What The Numbers Say Right Now

National snapshots show that a big portion of income-based applications close within seven days, while tougher proofs stretch longer. States also track what share goes past 45 days so they can spot pinch points. Check your state’s dashboard or public reports if speed is a concern where you live.

How To Speed Up A Pending File

You can’t control staffing or mail slowdowns, but you can keep your part clean and complete. The checklist below targets the most common stalls and the fastest fixes.

Common Delays And Fast Fixes
Issue Impact On Timing What To Do
Missing pay proof Stops work until received Upload last 30 days of stubs; add dated self-employment log if needed
Name mismatch Triggers identity review Upload photo ID and a document with current name; add brief note
Citizenship check Waits for primary evidence Send birth certificate or passport; if not available, send secondary proof
Medical records lag Slows disability ruling Sign releases for each clinic; list dates of service; call clinics to confirm fax
Unreadable uploads Worker can’t verify data Rescan as PDF, upright, 300 dpi; add page numbers
Address changed Missed notices Update the portal and call the hotline the same day

What Approval Timing Means For Coverage Start Dates

Medicaid coverage can reach back to bills from the three months before you applied if you were eligible during those months and your state allows retroactive coverage under its plan. That safety net is separate from processing time. If you need to start care now, ask providers about coverage screening and hospital presumptive eligibility options in your state. Some clinics can enroll eligible patients on the spot for short-term coverage while the full file is pending.

If You’re Switching From Marketplace To Medicaid

When income drops mid-year, the Marketplace sends your account to the state. The same 45- and 90-day standards apply after the transfer. Keep your Marketplace plan active until the Medicaid approval lands, so you avoid a gap. Once Medicaid starts, the Marketplace plan can end prospectively or retroactively based on coordination rules.

How To Set Yourself Up For A Smooth Decision

  • Apply Online If Possible: Uploads arrive instantly and you get a receipt.
  • Answer Every Field: Blank fields trigger proof requests.
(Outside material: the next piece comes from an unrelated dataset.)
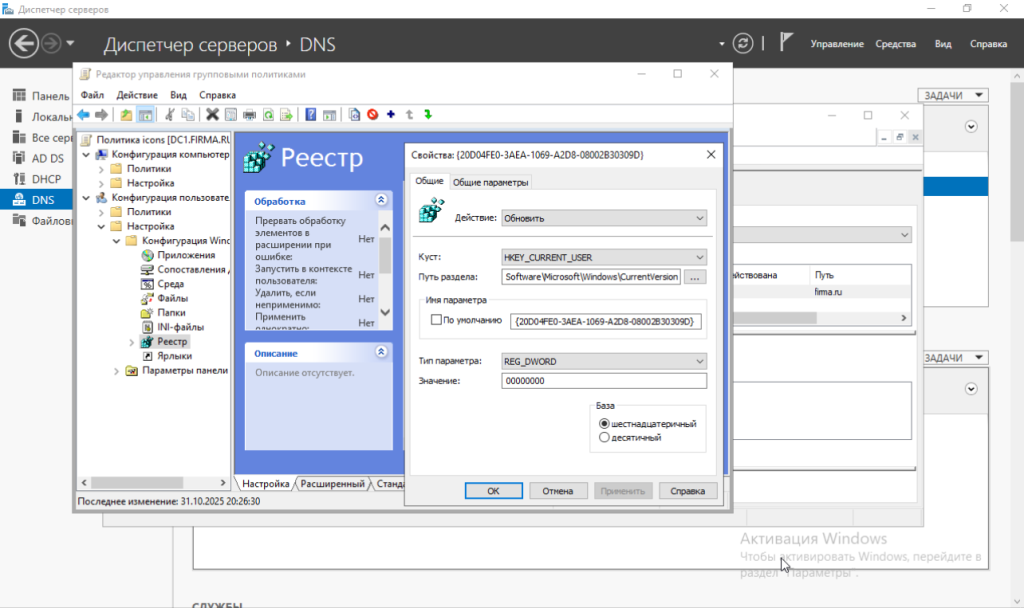Image resolution: width=1024 pixels, height=608 pixels.
Task: Click the green Move Down arrow icon
Action: [x=427, y=114]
If something doesn’t apply, write “N/A.”
  • Link Every Household Member: List everyone who files taxes together and anyone claimed as a dependent.
  • Pick A Contact Method You Check Daily: Many states send portal messages that mirror mail notices.
  • Keep Copies: Save a PDF of your application and every upload so you can resend quickly if asked.

When You Need Care Before A Decision

If you have urgent care needs, tell the office in writing and through the portal. Hospitals and some clinics can screen for short-term coverage paths while your file is pending. If you were eligible before you applied, ask providers to hold bills until the decision lands. Once approved, call the plan or the state to link your member ID to recent claims so payment can process.

Proof That Backs These Timeframes

Two sources set and affirm the timelines used in this guide. The regulation at 42 C.F.R. § 435.912 sets the 45- and 90-day limits. CMS reiterated the same limits in a 2024 bulletin to states: see the CMCS informational bulletin for line-by-line language that caseworkers follow.

Bottom-Line Takeaway

Expect a decision within 45 days for income-based files and within 90 days when a disability ruling is part of the review. You can keep things moving by sending clean proof early, checking the portal weekly, and asking for a hearing if a complete file stalls past the window. If you need care now, ask about short-term coverage while the office finishes your case.